··· Data ···

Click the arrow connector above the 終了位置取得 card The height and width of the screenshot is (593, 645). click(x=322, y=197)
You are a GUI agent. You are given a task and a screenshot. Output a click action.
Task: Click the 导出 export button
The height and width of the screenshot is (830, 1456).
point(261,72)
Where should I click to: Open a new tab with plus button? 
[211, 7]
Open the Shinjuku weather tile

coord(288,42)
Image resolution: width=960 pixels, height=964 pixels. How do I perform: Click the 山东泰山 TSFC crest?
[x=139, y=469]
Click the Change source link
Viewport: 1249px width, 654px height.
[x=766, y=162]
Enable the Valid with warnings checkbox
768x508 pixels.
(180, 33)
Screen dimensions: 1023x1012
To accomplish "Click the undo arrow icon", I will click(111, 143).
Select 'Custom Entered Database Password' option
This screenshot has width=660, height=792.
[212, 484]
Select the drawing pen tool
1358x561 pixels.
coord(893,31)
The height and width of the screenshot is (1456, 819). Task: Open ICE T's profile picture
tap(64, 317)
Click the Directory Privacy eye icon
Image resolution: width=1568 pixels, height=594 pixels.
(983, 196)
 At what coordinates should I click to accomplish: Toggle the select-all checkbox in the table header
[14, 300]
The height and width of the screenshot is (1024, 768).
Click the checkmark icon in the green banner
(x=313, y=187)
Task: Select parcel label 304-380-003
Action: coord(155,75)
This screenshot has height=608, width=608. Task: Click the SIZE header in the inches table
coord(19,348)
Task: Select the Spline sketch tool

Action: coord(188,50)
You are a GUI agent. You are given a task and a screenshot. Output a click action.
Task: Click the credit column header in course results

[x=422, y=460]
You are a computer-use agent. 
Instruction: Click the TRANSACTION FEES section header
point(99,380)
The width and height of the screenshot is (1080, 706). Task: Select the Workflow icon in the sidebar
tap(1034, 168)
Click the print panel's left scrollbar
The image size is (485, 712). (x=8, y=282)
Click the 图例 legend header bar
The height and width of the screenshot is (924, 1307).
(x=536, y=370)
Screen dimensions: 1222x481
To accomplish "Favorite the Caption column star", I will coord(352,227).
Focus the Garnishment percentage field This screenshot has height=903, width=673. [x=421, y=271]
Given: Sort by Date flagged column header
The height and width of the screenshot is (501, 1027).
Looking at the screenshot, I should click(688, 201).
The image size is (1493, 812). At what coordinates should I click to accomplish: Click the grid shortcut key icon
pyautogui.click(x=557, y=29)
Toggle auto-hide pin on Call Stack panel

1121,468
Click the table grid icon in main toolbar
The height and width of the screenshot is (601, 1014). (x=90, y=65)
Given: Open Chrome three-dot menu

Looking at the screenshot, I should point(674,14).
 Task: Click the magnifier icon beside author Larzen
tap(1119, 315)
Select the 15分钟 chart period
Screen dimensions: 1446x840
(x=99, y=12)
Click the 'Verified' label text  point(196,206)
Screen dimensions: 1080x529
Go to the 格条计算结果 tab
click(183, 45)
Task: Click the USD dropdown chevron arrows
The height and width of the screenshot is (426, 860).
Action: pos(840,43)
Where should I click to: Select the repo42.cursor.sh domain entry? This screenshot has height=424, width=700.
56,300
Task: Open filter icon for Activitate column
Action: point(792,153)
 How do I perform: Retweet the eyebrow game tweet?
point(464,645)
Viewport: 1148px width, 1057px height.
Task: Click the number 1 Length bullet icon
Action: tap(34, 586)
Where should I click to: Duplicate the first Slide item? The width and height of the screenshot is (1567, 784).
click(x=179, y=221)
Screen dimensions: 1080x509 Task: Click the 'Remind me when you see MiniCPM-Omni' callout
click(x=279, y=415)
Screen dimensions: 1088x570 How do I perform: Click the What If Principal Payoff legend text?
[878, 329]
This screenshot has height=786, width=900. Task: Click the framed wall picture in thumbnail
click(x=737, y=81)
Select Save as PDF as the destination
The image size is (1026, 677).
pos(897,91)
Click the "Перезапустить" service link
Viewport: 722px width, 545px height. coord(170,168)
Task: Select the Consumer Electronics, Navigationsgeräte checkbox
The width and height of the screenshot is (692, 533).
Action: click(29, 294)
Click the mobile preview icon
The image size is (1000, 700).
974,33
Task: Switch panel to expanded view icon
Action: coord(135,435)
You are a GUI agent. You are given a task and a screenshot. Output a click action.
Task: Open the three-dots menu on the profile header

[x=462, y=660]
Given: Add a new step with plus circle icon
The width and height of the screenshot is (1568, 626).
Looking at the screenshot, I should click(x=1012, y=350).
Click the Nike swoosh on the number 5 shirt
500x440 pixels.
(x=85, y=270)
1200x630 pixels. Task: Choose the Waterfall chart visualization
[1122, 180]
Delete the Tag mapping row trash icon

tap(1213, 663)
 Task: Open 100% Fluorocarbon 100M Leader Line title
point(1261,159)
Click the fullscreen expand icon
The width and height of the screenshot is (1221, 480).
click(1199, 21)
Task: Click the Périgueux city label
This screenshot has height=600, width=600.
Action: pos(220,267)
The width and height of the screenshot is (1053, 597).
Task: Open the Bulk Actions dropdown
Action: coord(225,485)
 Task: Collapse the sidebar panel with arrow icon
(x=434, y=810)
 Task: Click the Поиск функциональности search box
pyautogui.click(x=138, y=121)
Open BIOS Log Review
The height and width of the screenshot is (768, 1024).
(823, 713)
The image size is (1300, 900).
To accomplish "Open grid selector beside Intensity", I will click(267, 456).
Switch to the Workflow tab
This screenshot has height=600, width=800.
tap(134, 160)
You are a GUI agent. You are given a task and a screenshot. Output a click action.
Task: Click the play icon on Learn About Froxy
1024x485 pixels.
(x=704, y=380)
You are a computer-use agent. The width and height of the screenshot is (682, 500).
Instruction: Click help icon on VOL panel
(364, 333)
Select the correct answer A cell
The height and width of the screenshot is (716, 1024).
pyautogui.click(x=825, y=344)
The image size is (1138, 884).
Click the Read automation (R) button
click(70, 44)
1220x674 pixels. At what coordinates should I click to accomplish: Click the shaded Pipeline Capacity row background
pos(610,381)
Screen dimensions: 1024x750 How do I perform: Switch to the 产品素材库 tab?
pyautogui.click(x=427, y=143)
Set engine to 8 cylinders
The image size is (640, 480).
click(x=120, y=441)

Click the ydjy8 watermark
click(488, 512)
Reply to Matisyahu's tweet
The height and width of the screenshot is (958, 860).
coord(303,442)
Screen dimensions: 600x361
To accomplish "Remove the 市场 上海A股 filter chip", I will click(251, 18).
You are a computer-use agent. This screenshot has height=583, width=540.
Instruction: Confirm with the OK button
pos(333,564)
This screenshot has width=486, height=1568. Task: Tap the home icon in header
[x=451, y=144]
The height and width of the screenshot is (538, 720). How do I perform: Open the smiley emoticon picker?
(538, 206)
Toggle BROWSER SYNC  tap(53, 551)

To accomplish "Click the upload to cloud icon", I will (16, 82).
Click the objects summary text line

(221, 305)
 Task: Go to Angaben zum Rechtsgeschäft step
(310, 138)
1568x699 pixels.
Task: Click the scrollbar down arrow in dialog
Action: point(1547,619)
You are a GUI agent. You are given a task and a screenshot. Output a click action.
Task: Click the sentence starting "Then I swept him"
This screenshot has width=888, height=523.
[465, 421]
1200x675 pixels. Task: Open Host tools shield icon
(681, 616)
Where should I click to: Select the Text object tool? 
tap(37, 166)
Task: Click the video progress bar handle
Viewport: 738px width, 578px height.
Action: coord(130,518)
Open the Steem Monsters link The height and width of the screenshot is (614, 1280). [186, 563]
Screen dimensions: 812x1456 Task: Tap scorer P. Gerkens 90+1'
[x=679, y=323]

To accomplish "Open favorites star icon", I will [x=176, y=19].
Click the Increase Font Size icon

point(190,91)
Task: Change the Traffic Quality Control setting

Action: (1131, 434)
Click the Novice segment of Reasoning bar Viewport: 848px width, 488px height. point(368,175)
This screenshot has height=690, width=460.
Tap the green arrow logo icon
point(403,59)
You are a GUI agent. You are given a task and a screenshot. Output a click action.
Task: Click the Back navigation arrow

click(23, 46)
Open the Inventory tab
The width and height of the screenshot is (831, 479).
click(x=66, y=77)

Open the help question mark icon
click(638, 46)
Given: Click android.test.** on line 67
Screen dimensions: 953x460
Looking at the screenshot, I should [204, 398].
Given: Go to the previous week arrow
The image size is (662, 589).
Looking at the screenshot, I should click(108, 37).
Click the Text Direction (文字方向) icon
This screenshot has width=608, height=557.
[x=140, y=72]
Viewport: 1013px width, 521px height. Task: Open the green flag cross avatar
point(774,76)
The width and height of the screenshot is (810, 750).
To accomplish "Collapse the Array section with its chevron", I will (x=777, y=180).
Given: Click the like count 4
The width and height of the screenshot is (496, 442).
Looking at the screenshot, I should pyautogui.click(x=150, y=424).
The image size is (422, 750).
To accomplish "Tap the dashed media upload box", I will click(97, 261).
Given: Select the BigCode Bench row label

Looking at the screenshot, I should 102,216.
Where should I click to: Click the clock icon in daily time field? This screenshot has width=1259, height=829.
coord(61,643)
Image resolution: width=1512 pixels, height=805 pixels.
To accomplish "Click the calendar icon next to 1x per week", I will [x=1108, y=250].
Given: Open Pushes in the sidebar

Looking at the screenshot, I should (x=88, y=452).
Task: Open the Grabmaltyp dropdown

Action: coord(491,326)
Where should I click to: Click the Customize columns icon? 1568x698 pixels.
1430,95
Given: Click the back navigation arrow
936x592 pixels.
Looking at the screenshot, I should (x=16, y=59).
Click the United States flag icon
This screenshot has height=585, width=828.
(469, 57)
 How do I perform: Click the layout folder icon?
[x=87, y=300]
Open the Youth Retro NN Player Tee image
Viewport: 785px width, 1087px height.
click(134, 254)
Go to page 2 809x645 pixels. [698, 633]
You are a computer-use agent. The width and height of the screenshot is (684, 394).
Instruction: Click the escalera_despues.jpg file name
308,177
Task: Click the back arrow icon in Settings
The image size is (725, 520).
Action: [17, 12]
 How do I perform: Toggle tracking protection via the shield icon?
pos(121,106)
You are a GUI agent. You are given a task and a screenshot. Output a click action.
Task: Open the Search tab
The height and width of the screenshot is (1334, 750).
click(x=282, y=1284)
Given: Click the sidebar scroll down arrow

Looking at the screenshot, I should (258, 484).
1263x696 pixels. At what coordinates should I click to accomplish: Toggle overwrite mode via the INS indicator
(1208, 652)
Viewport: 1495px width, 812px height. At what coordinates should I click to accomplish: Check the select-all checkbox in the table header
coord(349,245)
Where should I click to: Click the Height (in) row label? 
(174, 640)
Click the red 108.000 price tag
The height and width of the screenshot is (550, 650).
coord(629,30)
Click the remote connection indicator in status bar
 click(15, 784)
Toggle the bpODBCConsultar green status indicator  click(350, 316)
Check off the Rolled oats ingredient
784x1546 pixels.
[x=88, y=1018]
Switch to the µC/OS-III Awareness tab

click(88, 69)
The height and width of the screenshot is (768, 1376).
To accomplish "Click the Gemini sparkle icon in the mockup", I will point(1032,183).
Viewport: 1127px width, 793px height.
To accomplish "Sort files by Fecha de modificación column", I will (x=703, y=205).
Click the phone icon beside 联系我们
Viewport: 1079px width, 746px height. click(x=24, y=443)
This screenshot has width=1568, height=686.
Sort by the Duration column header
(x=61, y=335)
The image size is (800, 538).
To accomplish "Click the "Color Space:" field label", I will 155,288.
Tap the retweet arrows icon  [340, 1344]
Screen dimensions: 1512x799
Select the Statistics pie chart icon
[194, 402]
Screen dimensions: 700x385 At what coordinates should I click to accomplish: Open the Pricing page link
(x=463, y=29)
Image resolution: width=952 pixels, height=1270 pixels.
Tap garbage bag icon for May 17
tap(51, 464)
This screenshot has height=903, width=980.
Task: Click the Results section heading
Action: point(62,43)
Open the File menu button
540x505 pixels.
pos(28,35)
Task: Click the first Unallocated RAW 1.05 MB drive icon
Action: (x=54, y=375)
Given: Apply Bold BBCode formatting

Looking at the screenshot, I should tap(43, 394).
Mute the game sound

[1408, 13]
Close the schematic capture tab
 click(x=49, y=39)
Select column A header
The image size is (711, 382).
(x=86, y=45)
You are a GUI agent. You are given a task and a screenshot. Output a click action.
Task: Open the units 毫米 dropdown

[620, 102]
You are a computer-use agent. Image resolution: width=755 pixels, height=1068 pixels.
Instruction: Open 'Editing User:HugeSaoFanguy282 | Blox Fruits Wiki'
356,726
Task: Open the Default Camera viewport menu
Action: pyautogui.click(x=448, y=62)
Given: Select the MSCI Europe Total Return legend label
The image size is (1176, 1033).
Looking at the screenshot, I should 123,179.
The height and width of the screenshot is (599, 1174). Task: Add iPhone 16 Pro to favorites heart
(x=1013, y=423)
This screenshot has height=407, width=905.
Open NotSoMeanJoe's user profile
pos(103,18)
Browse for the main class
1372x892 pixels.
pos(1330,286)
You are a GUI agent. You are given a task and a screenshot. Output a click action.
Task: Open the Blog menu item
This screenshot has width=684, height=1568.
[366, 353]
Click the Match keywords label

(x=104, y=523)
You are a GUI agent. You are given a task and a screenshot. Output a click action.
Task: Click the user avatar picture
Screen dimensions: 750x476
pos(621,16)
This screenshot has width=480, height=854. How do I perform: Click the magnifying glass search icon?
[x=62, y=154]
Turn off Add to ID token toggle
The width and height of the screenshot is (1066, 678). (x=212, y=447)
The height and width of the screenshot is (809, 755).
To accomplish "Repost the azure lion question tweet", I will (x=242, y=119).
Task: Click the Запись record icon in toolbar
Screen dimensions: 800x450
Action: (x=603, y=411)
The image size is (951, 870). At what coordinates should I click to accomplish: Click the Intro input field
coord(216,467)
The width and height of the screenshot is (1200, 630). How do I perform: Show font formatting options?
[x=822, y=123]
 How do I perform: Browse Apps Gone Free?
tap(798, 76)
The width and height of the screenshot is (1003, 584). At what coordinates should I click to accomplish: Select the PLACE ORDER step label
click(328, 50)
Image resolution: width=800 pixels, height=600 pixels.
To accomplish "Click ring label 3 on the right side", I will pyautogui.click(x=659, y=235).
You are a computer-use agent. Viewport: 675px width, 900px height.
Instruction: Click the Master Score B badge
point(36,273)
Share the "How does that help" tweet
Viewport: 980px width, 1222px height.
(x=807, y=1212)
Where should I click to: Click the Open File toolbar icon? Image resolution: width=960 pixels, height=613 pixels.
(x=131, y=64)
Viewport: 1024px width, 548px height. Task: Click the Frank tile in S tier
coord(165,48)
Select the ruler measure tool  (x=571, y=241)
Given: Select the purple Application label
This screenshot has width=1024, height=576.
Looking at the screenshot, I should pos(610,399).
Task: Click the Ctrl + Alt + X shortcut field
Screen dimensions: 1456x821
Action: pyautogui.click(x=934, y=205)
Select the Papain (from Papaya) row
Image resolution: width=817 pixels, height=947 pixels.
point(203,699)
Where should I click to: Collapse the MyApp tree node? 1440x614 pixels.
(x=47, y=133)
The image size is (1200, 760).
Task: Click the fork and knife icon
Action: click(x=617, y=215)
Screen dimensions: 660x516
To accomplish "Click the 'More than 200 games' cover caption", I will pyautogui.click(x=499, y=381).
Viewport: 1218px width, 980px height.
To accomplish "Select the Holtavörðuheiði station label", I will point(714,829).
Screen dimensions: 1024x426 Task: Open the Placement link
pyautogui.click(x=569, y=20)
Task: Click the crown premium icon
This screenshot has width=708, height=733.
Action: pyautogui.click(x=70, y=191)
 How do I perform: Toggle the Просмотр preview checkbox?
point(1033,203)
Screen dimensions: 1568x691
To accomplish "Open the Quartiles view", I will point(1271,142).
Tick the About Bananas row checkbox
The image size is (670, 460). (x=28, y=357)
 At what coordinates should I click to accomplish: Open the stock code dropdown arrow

···

**Assigned task:**
Search the data above for the word "week". Copy each line it is in.

**Answer:**
Given: Go to the previous week arrow
To accomplish "Click the calendar icon next to 1x per week", I will [x=1108, y=250].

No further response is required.